[Data entries]
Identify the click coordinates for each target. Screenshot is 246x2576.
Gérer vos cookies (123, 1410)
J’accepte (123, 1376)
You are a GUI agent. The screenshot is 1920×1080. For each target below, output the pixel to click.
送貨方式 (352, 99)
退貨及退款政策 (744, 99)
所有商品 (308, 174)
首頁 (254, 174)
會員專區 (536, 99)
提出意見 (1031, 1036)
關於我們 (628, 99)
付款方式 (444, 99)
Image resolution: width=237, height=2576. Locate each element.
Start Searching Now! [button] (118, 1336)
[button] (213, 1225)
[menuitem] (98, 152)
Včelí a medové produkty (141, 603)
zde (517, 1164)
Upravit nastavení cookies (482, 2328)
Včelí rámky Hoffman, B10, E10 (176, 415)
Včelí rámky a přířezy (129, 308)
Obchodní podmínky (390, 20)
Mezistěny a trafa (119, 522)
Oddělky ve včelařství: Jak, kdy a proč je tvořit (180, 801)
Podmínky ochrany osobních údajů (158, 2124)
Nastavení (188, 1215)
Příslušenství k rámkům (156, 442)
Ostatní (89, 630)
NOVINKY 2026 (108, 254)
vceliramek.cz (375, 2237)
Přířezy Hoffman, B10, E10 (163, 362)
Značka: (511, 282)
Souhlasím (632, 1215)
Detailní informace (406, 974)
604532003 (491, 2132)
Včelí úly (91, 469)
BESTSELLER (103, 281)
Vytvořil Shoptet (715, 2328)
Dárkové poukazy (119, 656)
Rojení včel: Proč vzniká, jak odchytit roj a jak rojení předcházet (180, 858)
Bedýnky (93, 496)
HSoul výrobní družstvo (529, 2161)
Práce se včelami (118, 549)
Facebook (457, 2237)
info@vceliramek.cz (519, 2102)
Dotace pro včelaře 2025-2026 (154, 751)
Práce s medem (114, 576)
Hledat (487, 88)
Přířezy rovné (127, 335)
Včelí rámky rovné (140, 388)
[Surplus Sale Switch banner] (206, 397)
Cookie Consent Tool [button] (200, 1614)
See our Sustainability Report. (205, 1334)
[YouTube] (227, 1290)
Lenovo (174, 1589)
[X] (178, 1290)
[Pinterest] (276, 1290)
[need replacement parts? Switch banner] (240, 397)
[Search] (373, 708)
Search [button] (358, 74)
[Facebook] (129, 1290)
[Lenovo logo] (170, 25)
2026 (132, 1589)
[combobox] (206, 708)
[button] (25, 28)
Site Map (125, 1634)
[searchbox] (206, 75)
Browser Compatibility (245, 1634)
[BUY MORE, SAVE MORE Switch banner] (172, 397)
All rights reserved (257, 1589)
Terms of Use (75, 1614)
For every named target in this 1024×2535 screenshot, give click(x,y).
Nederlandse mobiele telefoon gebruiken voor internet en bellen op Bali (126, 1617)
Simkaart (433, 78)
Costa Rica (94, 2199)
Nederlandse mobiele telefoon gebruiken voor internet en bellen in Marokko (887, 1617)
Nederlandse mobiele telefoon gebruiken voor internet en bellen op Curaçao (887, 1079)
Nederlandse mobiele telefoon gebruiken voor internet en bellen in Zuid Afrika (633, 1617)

**Instructions for the task**
Using the records above, restate word for word the lines from the one with "Značka: (511, 282)" through the one with "Včelí rámky rovné (140, 388)", both included.

**Solution to this problem**
Značka: (511, 282)
Souhlasím (632, 1215)
Detailní informace (406, 974)
604532003 (491, 2132)
Včelí úly (91, 469)
BESTSELLER (103, 281)
Vytvořil Shoptet (715, 2328)
Dárkové poukazy (119, 656)
Rojení včel: Proč vzniká, jak odchytit roj a jak rojení předcházet (180, 858)
Bedýnky (93, 496)
HSoul výrobní družstvo (529, 2161)
Práce se včelami (118, 549)
Facebook (457, 2237)
info@vceliramek.cz (519, 2102)
Dotace pro včelaře 2025-2026 (154, 751)
Práce s medem (114, 576)
Hledat (487, 88)
Přířezy rovné (127, 335)
Včelí rámky rovné (140, 388)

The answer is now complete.